R: Power calculation for unconditional exact test

power.exact.test

R Documentation

Power calculation for unconditional exact test

Description

Calculates the power of the design for known sample sizes and true probabilities.

Usage

power.exact.test(p1, p2, n1, n2, npNumbers = 100, alpha = 0.05, 
                 alternative = "two.sided", interval = FALSE, beta = 0.001, 
                 method = "Z-pooled", ref.pvalue = TRUE, simulation = FALSE, 
                 nsim = 100)

Arguments

`p1`	The probability of success given in group 1
`p2`	The probability of success given in group 2
`n1`	The sample size in group 1
`n2`	The sample size in group 2
`npNumbers`	Number: The number of nuisance parameters considered
`alpha`	Significance level
`alternative`	Indicates the alternative hypothesis: must be either "less", "two.sided", or "greater"
`interval`	Logical: Indicates if a confidence interval on the nuisance parameter should be computed
`beta`	Number: Confidence level for constructing the interval of nuisance parameters considered. Only used if interval=TRUE
`method`	Indicates the method for finding tables as or more extreme than the observed table: must be either "Z-pooled", "Z-unpooled", "Santner and Snell", "Boschloo", "CSM", "CSM modified", or "CSM approximate"
`ref.pvalue`	Logical: Indicates if p-value should be refined by maximizing the p-value function after the nuisance parameter is selected
`simulation`	Logical: Indicates if the power calculation is exact or estimated by simulation
`nsim`	Number of simulations run. Only used if simulation=TRUE

Details

The power calculations are for binomial models. The design must know the fixed sample sizes in advance. There are (n_1+1) \times (n_2+1) possible tables that could be produced. There are two ways to calculate the power: simulate the tables under two independent binomial distributions or consider all possible tables and calculate the exact power. The calculations can be done for any exact.test computation or using Fisher's exact test.

Value

The function returns the computed power.

Note

The code takes a very long time for the CSM test. Not refining the p-value often yields similar results and decreases the computation time.

Author(s)

Peter Calhoun

References

Berger, R. (1994) Power comparison of exact unconditional tests for comparing two binomial proportions. Institute of Statistics Mimeo Series No. 2266

Berger, R. (1996) More powerful tests from confidence interval p values. American Statistician, 50, 314-318

Boschloo, R. D. (1970), Raised Conditional Level of Significance for the 2x2-table when Testing the Equality of Two Probabilities. Statistica Neerlandica, 24, 1-35

Examples


power.exact.test(0.20,0.80,10,20)
power.exact.test(0.20,0.80,10,20,method="Fisher")
set.seed(218461)
power.exact.test(0.20,0.80,10,20,interval=TRUE,method="Boschloo",simulation=TRUE,nsim=100)

Results


R version 3.3.1 (2016-06-21) -- "Bug in Your Hair"
Copyright (C) 2016 The R Foundation for Statistical Computing
Platform: x86_64-pc-linux-gnu (64-bit)

R is free software and comes with ABSOLUTELY NO WARRANTY.
You are welcome to redistribute it under certain conditions.
Type 'license()' or 'licence()' for distribution details.

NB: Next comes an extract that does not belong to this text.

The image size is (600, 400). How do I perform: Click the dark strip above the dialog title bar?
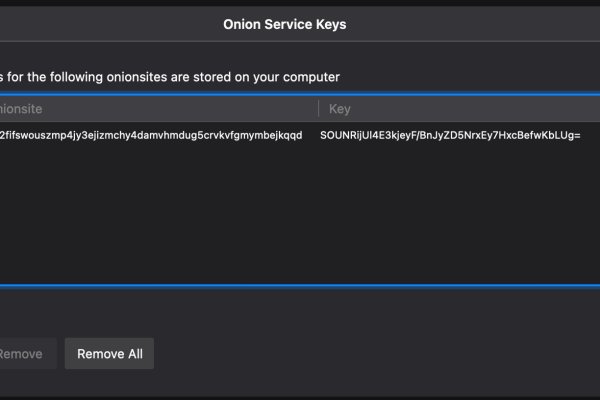click(300, 3)
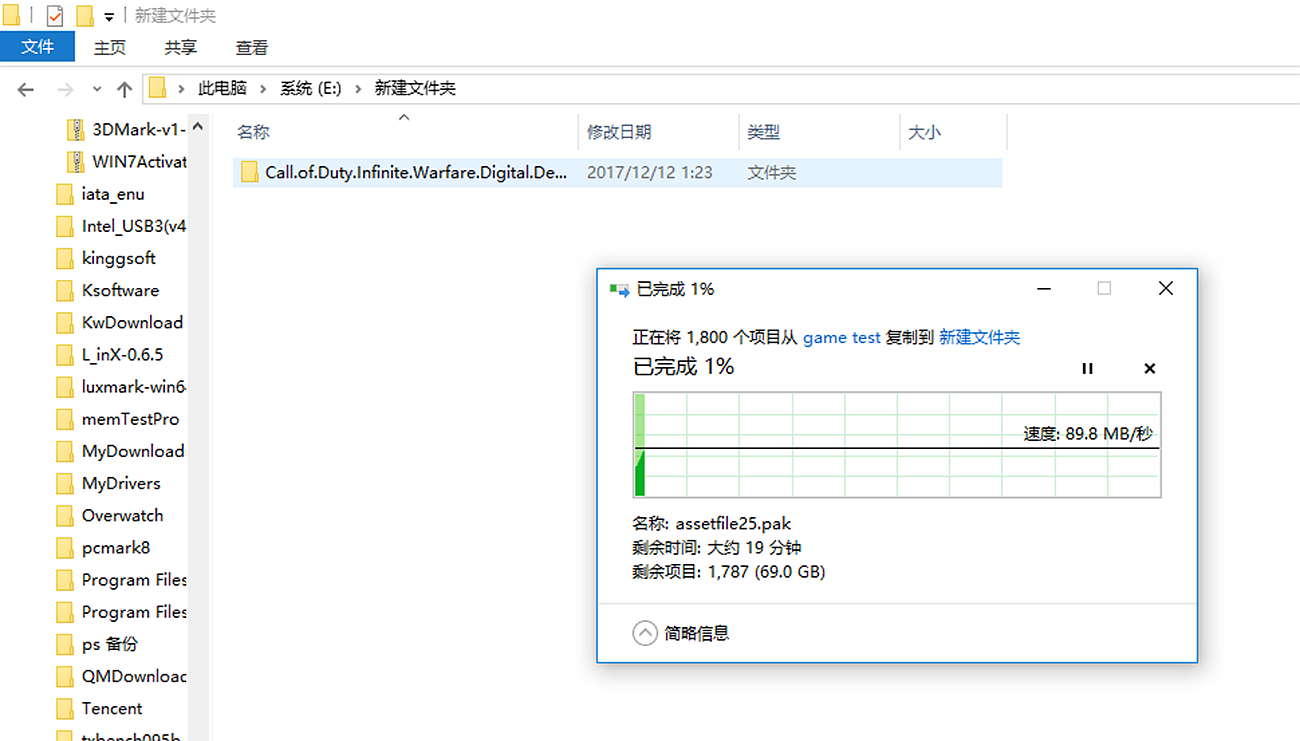
Task: Open the game test source link
Action: (841, 338)
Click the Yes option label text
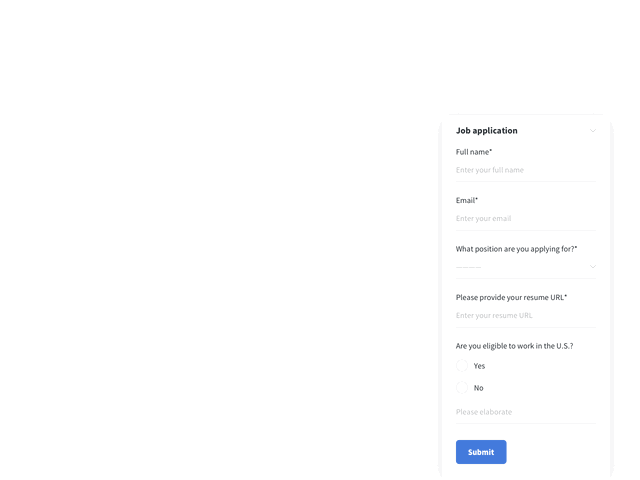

R is a collaborative project with many contributors.
Type 'contributors()' for more information and
'citation()' on how to cite R or R packages in publications.

Type 'demo()' for some demos, 'help()' for on-line help, or
'help.start()' for an HTML browser interface to help.
Type 'q()' to quit R.

> library(Exact)
> png(filename="/home/ddbj/snapshot/RGM3/R_CC/result/Exact/power.exact.test.Rd_%03d_medium.png", width=480, height=480)
> ### Name: power.exact.test
> ### Title: Power calculation for unconditional exact test
> ### Aliases: power.exact.test
> ### Keywords: Power Barnard Boschloo Unconditional Exact
> 
> ### ** Examples
> 
> 
> power.exact.test(0.20,0.80,10,20)
$power
[1] 0.9131096

$alternative
[1] "two.sided"

$method
[1] "Z-pooled"

> power.exact.test(0.20,0.80,10,20,method="Fisher")
$power
[1] 0.87467

$alternative
[1] "two.sided"

$method
[1] "Fisher"

> set.seed(218461)
> power.exact.test(0.20,0.80,10,20,interval=TRUE,method="Boschloo",simulation=TRUE,nsim=100)
$power
[1] 0.91

$alternative
[1] "two.sided"

$method
[1] "Boschloo"

> 
> 
> 
> 
> 
> 
> dev.off()
null device 
          1 
>